TASK REQUIREMENTS: Reproduce every line of the listing exactly.

AVAILABLE DATA:
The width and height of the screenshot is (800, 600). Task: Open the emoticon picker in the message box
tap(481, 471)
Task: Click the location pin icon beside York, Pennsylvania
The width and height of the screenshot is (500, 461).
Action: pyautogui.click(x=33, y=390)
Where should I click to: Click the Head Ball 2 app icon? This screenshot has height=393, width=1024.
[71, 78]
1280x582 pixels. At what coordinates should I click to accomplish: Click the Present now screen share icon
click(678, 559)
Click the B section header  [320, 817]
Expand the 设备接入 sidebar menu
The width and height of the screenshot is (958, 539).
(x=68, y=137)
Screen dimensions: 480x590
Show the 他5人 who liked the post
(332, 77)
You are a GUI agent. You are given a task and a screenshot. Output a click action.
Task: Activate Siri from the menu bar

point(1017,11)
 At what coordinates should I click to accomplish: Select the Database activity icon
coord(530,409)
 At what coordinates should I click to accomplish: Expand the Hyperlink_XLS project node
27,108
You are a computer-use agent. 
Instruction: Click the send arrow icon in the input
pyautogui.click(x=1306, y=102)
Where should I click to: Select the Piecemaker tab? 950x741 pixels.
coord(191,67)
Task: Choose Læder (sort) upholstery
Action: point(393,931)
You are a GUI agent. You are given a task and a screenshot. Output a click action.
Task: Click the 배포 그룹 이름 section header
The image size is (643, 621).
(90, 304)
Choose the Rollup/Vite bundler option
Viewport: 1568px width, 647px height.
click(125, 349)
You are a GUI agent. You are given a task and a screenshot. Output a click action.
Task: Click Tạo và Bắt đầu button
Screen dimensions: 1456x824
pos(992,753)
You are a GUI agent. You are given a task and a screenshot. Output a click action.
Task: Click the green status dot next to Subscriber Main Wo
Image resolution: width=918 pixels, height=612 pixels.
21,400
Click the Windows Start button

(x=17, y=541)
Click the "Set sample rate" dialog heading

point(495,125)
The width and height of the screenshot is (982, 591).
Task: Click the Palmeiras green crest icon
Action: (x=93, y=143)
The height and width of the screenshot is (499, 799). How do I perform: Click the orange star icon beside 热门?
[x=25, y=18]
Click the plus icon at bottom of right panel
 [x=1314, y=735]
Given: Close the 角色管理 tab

RESPONSE BOX:
The width and height of the screenshot is (800, 600). Task: Open the emoticon picker in the message box
tap(481, 471)
Task: Click the location pin icon beside York, Pennsylvania
The width and height of the screenshot is (500, 461).
Action: pyautogui.click(x=33, y=390)
Where should I click to: Click the Head Ball 2 app icon? This screenshot has height=393, width=1024.
[71, 78]
1280x582 pixels. At what coordinates should I click to accomplish: Click the Present now screen share icon
click(678, 559)
Click the B section header  [320, 817]
Expand the 设备接入 sidebar menu
The width and height of the screenshot is (958, 539).
(x=68, y=137)
Screen dimensions: 480x590
Show the 他5人 who liked the post
(332, 77)
You are a GUI agent. You are given a task and a screenshot. Output a click action.
Task: Activate Siri from the menu bar

point(1017,11)
 At what coordinates should I click to accomplish: Select the Database activity icon
coord(530,409)
 At what coordinates should I click to accomplish: Expand the Hyperlink_XLS project node
27,108
You are a computer-use agent. 
Instruction: Click the send arrow icon in the input
pyautogui.click(x=1306, y=102)
Where should I click to: Select the Piecemaker tab? 950x741 pixels.
coord(191,67)
Task: Choose Læder (sort) upholstery
Action: point(393,931)
You are a GUI agent. You are given a task and a screenshot. Output a click action.
Task: Click the 배포 그룹 이름 section header
The image size is (643, 621).
(90, 304)
Choose the Rollup/Vite bundler option
Viewport: 1568px width, 647px height.
click(125, 349)
You are a GUI agent. You are given a task and a screenshot. Output a click action.
Task: Click Tạo và Bắt đầu button
Screen dimensions: 1456x824
pos(992,753)
You are a GUI agent. You are given a task and a screenshot. Output a click action.
Task: Click the green status dot next to Subscriber Main Wo
Image resolution: width=918 pixels, height=612 pixels.
21,400
Click the Windows Start button

(x=17, y=541)
Click the "Set sample rate" dialog heading

point(495,125)
The width and height of the screenshot is (982, 591).
Task: Click the Palmeiras green crest icon
Action: (x=93, y=143)
The height and width of the screenshot is (499, 799). How do I perform: Click the orange star icon beside 热门?
[x=25, y=18]
Click the plus icon at bottom of right panel
 [x=1314, y=735]
Given: Close the 角色管理 tab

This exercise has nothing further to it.